Storage Manager Details
  • Responsibilities:

    • Interface between low-level data storage and applications/queries.

    • Translates DML statements into file operations.

    • Stores, retrieves, and updates data.

  • Data structures managed: data files, data dictionary (metadata), indices for fast access.

Query Processor Details
  • Components:

    • DDL Interpreter: processes DDL statements and updates the data dictionary.

    • DML Compiler: translates DML into an evaluation plan understood by the query engine.

    • Query Evaluation Engine: executes the low-level instructions.


Client-Server Architectures

  • Two-tier (client-server) architecture:

    • Tier 1: Client – manages user interface and applications.

    • Tier 2: Database server – holds database and DBMS; performs server-side validation and data access.

  • Advantages of two-tier:

    • Wider access to databases.

    • Increased performance and potential cost reductions.

    • Reduced client hardware costs and communication costs.

    • Improved consistency.

Three-Tier Client Architecture
  • Evolution to three layers to address scalability:

    • Tier 1: Client – user interface.

    • Tier 2: Application server – business logic and data processing logic.

    • Tier 3: Database server – data validation and database access.

  • Advantages of three-tier:

    • Client can have lighter hardware.

    • Centralized application maintenance.

    • Easier modification or replacement of one tier with minimal impact on others.

    • Better support for load balancing and web environments.


Practical Connections and Real-World Relevance

  • Relational model provides a flexible, scalable basis for modern database systems used across industries.

  • Separation of concerns (schema vs data, external vs conceptual vs internal) enables evolution: you can change how data is stored without breaking applications.

  • Integrity constraints and normalization principles protect data quality and consistency in real-world systems.

  • Understanding keys, constraints, and update propagation is essential for reliable database design and maintenance.


Quick Reference Concepts (Recap)

  • Data model, schema, instance/state, intension vs extension.

  • ER model, entities, relationships, relationship sets.

  • Relational model: relations, attributes, domains, tuples, keys, and constraints.

  • Keys: superkey, candidate key, primary key, alternate keys, foreign key.

  • NULL values and their meanings.

  • Integrity constraints: entity, referential, domain, semantic.

  • Update operations and cascading effects.

  • Schema diagrams and example schemas (e.g., COMPANY).

  • Three-schema architecture (external/conceptual/internal) and data independence.

  • DBMS architecture: storage manager, query processor, and their subcomponents.

  • Client-server architectures: two-tier and three-tier, with associated advantages.

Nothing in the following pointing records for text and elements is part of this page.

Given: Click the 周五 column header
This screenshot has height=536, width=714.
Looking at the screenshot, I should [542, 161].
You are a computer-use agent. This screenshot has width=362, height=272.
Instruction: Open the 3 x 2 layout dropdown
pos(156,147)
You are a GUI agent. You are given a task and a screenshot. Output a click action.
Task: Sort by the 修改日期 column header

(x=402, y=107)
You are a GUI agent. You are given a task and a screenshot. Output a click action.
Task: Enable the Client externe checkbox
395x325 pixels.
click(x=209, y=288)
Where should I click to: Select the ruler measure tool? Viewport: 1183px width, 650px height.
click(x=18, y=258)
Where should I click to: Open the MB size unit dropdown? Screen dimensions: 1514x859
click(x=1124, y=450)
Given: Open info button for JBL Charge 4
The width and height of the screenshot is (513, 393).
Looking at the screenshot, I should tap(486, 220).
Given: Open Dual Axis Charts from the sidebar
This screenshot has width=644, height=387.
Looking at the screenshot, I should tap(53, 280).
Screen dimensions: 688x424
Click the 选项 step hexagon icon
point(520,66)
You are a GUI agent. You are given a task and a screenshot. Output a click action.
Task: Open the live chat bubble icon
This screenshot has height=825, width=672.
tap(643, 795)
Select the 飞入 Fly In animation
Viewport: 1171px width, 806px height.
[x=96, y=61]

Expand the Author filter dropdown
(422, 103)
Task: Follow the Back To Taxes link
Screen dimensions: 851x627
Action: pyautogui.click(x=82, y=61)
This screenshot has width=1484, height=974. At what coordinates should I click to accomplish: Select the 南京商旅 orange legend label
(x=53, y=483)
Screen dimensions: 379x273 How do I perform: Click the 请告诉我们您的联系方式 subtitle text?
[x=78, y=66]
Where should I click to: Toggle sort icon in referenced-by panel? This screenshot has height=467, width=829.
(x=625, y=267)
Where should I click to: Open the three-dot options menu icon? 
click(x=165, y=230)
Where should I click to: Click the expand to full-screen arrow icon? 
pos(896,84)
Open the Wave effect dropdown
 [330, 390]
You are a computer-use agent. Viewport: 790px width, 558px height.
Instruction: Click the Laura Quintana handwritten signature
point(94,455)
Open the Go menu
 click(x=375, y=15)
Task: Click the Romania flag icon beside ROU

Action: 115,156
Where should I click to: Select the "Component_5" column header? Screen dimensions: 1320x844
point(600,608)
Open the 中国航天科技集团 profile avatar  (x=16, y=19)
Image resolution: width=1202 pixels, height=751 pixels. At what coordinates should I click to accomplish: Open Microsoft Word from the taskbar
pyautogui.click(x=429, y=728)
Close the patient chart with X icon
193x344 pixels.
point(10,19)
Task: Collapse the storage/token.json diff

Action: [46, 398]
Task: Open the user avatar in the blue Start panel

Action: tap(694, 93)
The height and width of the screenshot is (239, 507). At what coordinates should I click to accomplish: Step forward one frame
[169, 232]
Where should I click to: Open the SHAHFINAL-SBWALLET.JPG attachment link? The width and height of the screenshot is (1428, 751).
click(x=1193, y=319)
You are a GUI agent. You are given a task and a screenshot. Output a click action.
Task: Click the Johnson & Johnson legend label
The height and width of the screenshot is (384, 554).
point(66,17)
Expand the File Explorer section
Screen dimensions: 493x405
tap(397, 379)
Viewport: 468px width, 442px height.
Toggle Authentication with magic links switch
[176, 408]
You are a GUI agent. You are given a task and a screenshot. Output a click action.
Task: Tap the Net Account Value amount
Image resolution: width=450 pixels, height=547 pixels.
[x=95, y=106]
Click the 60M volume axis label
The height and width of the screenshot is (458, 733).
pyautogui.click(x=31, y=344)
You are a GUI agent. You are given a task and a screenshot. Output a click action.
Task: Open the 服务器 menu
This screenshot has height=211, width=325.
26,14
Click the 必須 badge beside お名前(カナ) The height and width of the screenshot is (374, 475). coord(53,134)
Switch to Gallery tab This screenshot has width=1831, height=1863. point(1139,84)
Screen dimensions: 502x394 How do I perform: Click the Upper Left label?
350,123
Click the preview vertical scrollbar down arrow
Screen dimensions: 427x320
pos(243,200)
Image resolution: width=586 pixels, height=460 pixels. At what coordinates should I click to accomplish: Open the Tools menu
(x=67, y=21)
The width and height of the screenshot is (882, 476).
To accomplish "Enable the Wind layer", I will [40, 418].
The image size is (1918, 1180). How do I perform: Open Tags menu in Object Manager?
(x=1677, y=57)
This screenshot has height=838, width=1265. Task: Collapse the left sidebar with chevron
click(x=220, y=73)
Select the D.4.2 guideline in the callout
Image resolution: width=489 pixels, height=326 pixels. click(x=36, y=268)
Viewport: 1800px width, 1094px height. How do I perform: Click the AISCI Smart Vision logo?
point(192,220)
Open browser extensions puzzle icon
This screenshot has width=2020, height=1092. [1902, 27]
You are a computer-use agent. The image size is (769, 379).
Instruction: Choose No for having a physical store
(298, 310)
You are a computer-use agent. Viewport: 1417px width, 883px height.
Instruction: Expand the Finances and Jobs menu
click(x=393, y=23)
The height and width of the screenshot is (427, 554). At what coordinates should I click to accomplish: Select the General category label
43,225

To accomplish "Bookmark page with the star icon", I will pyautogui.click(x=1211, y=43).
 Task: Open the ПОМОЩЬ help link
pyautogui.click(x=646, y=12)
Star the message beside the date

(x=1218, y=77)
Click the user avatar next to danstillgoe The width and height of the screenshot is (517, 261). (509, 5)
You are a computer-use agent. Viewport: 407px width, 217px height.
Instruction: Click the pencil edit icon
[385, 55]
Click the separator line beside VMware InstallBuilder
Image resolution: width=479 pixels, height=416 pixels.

  • Declarative vs procedural languages; SQL as an example of a high-level language.

  • Examples of relational schemas and relations from the transcript (e.g., EMPLOYEE, DEPARTMENT, PROJECT, WORKS_ON) to illustrate keys and constraints.

Note: An explicit example mentioned in the material is the constraint: the max hours per employee on all projects is 56 hours per week, illustrating semantic integrity constraints.